Saved entries:

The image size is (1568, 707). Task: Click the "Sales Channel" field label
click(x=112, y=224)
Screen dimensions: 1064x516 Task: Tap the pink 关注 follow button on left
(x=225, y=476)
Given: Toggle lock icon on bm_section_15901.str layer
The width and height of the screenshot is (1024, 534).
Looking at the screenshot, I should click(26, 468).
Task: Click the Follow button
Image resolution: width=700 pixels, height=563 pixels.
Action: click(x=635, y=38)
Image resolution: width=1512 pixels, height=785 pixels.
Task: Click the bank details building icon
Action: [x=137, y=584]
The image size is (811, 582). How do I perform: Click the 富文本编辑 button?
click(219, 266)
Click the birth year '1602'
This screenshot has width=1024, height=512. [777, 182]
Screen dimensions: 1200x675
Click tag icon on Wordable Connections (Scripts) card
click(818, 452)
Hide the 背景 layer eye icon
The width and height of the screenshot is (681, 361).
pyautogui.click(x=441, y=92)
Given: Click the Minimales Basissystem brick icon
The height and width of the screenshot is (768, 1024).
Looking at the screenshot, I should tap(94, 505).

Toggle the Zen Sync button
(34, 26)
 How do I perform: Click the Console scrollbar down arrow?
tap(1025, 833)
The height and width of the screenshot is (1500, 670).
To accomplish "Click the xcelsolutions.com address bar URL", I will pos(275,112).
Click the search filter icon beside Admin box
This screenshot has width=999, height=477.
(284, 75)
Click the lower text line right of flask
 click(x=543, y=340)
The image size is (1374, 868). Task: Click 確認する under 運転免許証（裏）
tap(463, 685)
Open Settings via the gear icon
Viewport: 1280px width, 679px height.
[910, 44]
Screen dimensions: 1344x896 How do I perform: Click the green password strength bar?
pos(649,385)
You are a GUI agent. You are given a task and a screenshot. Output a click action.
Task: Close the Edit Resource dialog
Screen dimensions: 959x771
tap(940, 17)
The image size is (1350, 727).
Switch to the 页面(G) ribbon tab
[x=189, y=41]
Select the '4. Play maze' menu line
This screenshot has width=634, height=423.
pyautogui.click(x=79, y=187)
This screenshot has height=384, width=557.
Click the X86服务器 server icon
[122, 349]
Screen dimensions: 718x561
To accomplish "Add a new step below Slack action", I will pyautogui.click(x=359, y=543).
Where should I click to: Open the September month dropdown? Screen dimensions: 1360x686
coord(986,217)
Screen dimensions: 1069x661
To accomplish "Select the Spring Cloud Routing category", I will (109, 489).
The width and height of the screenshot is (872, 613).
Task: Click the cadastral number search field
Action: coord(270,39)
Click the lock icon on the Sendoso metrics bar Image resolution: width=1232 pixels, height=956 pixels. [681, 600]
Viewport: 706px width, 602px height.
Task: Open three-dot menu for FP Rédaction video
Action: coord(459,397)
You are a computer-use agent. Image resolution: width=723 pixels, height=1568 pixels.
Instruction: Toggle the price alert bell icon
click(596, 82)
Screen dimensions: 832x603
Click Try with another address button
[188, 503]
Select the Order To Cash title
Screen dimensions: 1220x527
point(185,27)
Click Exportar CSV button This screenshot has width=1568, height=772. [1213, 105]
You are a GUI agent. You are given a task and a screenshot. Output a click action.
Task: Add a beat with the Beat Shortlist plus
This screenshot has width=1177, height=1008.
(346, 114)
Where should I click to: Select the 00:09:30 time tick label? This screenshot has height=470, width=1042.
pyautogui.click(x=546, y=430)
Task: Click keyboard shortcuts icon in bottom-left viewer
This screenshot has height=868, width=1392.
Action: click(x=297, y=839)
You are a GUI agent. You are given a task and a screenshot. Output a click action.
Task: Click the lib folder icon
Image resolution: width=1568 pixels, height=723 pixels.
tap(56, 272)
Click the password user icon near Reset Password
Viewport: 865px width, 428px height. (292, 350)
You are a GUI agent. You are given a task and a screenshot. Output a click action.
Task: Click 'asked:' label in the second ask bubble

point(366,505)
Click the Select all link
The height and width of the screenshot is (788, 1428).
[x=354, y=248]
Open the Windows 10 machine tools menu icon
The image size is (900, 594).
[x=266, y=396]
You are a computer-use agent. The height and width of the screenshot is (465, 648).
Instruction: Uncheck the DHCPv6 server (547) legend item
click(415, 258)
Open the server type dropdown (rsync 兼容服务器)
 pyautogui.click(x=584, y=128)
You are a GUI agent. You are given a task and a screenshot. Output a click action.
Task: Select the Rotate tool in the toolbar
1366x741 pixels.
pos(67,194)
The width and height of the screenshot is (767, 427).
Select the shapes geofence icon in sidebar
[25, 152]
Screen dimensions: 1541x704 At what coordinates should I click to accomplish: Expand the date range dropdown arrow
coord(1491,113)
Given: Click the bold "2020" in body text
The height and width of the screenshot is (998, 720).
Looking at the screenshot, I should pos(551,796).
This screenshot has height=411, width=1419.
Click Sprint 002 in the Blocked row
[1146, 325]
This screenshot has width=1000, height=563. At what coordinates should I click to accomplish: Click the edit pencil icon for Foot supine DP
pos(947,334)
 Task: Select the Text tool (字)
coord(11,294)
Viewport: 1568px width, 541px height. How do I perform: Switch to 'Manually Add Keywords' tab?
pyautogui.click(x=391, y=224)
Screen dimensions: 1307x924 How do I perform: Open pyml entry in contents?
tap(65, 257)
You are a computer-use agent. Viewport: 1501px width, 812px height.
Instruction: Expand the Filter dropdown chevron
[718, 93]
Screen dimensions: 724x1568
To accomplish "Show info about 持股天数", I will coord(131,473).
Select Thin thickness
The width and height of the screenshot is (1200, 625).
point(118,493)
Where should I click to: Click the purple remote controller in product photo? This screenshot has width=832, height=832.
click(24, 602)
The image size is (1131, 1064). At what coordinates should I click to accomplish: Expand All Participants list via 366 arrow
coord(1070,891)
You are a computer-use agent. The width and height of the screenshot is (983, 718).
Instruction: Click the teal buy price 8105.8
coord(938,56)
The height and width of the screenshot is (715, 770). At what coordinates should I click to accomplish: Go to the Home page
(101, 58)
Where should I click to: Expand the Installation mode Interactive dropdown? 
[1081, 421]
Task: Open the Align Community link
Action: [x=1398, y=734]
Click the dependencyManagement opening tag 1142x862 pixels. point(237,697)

» **What this task involves**
Pull every line with the string "computer" from the data above.

» **Answer box**
You are a computer-use agent. Image resolution: width=723 pixels, height=1568 pixels.
You are a computer-use agent. The height and width of the screenshot is (465, 648).
You are a computer-use agent. Viewport: 1501px width, 812px height.
You are a computer-use agent. The width and height of the screenshot is (983, 718).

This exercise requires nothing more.